Great grandmother Diane Snyder moved into a new home in Jackson last month.
"I don't know what year this house was built, but I know the paint is chipping badly," said Snyder. "We are going to redo it."
That's because she's concerned that her great grand children could be exposed to lead in the paint.
"Any house that was built before 1978 likely has lead paint in it," said Jackson Vice Mayor Derek Dobie. "That lead paint can get into our bodies, particularly children's bodies through you know eating lead paint."
Recent numbers from the state show 67.9% of homes in Jackson County were built before 1978, and 6.4 percent of children tested have a blood lead level higher than the state's action level.
"Lead can affect all parts of the body," said Chief Medical Examiner Dr. Eden Wells. "But the most sensitive part that lead can really impact is the nervous system in the brain development."
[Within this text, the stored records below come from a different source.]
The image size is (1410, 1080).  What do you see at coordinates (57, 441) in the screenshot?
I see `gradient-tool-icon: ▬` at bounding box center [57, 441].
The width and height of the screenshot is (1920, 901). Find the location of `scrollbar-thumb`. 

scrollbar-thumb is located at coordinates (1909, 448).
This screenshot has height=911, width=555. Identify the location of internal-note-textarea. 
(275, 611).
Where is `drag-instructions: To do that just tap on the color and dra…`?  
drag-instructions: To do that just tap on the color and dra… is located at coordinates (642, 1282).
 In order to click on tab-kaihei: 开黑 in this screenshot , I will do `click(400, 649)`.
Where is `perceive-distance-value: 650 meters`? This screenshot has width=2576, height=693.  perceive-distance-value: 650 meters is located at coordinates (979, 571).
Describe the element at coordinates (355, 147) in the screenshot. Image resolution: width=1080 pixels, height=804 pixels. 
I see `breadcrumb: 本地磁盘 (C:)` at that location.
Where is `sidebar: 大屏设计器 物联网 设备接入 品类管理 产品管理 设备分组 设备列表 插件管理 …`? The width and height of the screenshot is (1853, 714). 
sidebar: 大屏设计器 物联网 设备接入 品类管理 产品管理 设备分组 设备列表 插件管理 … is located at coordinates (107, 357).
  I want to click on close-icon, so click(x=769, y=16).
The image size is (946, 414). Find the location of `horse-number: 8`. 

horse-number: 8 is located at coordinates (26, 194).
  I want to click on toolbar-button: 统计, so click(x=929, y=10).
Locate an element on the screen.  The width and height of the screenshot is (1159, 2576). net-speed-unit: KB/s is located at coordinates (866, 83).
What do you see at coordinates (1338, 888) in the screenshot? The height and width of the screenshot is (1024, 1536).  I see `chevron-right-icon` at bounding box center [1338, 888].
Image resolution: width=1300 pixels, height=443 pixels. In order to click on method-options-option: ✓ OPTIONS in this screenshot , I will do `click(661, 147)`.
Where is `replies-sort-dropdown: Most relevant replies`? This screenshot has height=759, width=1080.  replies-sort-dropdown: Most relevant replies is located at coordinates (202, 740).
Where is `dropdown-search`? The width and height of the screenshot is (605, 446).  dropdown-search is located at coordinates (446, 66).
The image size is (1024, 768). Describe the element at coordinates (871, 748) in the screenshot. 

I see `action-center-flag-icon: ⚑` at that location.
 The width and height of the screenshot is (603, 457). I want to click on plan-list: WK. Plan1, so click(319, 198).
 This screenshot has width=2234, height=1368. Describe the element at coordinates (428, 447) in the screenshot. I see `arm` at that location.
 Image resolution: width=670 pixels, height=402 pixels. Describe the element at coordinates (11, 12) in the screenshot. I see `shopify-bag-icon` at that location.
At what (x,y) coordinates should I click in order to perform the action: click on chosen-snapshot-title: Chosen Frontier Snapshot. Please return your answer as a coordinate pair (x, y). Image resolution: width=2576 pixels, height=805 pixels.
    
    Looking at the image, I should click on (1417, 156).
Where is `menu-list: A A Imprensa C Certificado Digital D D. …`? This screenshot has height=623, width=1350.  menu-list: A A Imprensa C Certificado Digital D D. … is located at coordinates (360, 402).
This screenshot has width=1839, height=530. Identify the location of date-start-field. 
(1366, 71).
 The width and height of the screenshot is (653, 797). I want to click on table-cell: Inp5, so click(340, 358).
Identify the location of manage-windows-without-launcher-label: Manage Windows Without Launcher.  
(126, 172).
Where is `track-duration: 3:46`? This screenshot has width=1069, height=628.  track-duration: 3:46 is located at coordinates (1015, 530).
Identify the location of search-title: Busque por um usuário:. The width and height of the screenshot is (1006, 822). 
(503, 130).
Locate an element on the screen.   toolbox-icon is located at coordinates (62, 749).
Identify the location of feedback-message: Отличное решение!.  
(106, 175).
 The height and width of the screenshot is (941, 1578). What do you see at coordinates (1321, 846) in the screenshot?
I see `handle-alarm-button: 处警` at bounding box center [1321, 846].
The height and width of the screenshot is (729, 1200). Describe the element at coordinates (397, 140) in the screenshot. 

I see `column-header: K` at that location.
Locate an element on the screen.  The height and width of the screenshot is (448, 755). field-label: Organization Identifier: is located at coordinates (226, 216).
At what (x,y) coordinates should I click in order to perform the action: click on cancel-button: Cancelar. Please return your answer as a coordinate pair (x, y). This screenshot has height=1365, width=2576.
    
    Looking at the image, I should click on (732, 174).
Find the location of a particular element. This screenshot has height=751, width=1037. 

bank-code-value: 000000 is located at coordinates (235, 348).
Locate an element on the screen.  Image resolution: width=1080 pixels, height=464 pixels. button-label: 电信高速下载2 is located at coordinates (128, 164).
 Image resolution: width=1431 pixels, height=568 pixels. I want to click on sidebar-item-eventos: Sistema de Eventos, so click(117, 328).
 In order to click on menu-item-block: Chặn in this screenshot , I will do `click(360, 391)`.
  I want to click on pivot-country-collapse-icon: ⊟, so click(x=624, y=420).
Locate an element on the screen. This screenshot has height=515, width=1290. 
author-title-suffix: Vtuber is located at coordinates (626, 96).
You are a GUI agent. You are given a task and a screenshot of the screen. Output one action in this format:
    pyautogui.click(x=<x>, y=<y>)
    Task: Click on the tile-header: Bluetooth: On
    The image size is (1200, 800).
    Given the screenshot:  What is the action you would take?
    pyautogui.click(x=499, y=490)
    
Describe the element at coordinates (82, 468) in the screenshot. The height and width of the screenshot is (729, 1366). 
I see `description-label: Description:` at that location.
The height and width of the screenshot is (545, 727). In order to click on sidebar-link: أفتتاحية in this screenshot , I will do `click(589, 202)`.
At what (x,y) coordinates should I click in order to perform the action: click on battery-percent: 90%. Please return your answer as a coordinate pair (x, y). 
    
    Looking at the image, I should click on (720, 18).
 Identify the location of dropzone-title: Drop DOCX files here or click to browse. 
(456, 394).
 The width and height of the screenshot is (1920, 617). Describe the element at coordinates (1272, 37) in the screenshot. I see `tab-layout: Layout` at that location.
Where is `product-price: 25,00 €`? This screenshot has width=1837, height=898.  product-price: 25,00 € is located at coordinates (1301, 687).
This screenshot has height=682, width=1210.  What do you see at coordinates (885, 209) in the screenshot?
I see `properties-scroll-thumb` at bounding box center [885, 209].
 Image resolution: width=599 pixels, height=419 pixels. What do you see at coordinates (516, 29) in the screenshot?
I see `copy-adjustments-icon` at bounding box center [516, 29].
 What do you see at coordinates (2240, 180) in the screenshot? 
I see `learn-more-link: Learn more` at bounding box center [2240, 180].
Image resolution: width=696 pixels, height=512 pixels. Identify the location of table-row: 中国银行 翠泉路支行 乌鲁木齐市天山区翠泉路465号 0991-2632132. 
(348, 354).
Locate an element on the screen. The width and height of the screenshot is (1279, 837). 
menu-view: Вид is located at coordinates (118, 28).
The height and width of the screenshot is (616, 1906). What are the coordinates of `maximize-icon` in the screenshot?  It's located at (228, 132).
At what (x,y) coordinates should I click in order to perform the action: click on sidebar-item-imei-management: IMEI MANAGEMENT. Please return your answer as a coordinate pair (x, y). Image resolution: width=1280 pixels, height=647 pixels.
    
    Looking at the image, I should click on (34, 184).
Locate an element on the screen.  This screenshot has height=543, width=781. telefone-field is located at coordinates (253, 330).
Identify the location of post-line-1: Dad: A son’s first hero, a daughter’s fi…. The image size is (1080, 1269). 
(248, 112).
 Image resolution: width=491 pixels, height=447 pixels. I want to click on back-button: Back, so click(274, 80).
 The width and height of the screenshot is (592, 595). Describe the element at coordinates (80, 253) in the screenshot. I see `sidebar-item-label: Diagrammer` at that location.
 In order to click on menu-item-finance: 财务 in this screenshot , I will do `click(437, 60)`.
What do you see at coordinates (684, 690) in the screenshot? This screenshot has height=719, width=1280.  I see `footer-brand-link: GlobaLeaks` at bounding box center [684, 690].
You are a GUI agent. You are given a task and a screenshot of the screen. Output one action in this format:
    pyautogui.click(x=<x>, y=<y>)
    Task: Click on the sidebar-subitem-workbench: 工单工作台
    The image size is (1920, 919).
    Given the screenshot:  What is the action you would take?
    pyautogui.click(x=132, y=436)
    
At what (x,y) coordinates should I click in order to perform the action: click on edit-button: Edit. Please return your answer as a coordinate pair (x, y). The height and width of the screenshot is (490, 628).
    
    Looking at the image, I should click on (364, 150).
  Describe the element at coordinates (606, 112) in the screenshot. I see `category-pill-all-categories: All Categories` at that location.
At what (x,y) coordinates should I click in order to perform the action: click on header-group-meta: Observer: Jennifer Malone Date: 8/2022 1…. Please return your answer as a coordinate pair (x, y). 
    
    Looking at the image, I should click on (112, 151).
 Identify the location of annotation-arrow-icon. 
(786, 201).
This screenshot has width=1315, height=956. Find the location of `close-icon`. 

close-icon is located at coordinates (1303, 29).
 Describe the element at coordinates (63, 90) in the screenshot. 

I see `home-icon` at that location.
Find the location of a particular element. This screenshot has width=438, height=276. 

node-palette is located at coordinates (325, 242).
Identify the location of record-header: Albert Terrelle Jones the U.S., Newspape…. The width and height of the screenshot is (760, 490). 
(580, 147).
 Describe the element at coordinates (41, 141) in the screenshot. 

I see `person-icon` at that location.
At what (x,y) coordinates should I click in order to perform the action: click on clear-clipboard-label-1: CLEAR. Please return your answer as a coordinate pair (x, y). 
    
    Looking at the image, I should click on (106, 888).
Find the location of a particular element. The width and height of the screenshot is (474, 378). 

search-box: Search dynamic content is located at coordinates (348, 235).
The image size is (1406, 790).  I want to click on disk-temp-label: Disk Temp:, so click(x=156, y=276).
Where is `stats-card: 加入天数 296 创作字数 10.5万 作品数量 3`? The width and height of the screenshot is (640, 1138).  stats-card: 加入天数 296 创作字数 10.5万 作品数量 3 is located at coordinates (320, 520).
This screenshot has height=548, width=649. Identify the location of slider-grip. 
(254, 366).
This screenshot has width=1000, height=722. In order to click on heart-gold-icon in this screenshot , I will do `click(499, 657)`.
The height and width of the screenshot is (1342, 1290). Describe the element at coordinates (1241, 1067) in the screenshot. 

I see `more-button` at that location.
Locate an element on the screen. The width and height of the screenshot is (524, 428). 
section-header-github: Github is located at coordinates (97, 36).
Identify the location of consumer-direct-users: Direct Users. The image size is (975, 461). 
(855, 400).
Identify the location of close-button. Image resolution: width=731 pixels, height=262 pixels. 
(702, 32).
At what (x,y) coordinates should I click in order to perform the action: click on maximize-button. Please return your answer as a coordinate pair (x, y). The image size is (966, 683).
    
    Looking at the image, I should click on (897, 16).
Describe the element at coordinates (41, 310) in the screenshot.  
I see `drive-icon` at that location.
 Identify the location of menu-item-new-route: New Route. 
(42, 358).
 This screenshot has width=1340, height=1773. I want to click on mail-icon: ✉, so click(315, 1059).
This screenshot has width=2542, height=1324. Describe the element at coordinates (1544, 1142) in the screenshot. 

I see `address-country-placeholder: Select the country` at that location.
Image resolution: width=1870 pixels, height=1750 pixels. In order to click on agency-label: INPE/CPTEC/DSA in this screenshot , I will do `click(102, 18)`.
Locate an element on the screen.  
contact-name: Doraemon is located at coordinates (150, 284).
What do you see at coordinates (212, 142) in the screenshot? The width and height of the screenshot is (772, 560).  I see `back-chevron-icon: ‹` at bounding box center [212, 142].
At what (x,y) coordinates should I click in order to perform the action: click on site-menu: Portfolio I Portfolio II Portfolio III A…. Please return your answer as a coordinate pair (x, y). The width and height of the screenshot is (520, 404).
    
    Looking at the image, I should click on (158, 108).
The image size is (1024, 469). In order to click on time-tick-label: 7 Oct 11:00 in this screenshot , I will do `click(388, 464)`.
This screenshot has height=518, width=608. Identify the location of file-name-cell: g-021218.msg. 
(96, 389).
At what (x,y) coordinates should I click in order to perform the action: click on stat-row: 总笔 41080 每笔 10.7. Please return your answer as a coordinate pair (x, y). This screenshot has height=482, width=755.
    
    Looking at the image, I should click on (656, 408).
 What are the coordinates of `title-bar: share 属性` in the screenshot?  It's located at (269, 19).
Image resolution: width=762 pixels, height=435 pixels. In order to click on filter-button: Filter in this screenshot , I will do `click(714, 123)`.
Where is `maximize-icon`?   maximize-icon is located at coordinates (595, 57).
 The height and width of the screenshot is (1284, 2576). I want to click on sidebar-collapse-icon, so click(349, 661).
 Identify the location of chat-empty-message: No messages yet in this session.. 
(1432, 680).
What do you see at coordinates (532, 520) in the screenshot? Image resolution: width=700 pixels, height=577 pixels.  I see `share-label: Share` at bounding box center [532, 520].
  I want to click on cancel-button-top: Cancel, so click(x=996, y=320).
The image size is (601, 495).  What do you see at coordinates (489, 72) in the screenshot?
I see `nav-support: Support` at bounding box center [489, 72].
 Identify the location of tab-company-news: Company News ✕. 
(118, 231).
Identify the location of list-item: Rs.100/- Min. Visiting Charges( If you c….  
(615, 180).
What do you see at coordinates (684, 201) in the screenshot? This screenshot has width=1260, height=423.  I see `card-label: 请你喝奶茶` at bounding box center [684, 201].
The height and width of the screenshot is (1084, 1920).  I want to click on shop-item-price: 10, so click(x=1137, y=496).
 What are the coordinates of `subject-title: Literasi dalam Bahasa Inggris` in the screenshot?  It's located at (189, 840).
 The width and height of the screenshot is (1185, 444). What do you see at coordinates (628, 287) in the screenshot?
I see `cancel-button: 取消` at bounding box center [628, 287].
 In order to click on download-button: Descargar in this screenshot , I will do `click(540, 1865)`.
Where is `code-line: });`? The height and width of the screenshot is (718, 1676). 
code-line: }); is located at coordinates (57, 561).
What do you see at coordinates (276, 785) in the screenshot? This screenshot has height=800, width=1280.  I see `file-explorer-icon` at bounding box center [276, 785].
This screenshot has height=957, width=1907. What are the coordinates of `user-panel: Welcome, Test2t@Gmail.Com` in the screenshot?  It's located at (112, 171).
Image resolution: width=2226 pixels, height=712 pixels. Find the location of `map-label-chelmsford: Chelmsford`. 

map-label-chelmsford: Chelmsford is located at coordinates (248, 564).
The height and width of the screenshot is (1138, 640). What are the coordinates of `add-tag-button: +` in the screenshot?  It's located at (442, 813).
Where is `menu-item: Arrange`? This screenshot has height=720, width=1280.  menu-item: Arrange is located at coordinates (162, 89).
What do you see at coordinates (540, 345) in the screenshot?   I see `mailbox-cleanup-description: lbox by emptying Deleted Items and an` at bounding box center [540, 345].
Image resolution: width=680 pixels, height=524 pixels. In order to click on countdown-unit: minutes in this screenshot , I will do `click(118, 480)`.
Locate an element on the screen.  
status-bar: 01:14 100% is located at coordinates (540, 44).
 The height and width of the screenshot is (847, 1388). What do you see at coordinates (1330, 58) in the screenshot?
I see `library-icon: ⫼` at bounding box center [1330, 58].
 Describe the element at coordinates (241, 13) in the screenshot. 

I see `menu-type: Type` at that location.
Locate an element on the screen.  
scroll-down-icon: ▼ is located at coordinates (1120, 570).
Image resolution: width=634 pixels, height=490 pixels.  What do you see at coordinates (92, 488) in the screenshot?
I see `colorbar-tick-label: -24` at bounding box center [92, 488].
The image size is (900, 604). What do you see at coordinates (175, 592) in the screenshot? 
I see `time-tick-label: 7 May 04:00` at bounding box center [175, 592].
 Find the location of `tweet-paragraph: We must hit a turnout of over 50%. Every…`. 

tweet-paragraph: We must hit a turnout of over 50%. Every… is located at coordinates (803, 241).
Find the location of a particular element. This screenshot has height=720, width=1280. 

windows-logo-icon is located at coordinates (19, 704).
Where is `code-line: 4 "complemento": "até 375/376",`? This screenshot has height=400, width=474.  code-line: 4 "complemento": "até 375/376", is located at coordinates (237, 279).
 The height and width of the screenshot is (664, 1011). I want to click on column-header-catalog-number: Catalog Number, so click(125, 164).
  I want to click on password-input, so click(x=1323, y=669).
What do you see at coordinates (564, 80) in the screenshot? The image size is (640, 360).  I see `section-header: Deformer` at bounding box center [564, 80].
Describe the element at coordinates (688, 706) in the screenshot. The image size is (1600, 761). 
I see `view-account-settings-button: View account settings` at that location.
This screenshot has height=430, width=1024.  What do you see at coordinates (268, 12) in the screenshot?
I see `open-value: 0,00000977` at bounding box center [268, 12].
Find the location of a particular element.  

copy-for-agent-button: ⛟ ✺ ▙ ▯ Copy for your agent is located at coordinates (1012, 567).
The city says it's been demolishing foreclosed, vacant, or abandoned homes, spraying it with water afterwards to make sure there's no lead dust left behind.
"Getting into the home before we start to tear it down and hosing through all the walls, hosing out the attic making sure that we're cleaning up after ourselves and putting two hoses on the home during demolition," explained Dobies.
So lead contamination doesn't get into the air or surrounding community.
"Remove lead from the environment and also provide resources so we can provide education, nutrition, good healthcare," said Dr. Wells. "We can actually counteract the long term effects."
Effects Snyder says she hopes her great grandchildren won't have to deal with.
"I'm really concerned," said Snyder.
The city says its water has never exceeded the EPA's lead guidelines.
It's going to check lead levels every year instead of every three years, and it will test twice as many homes as required.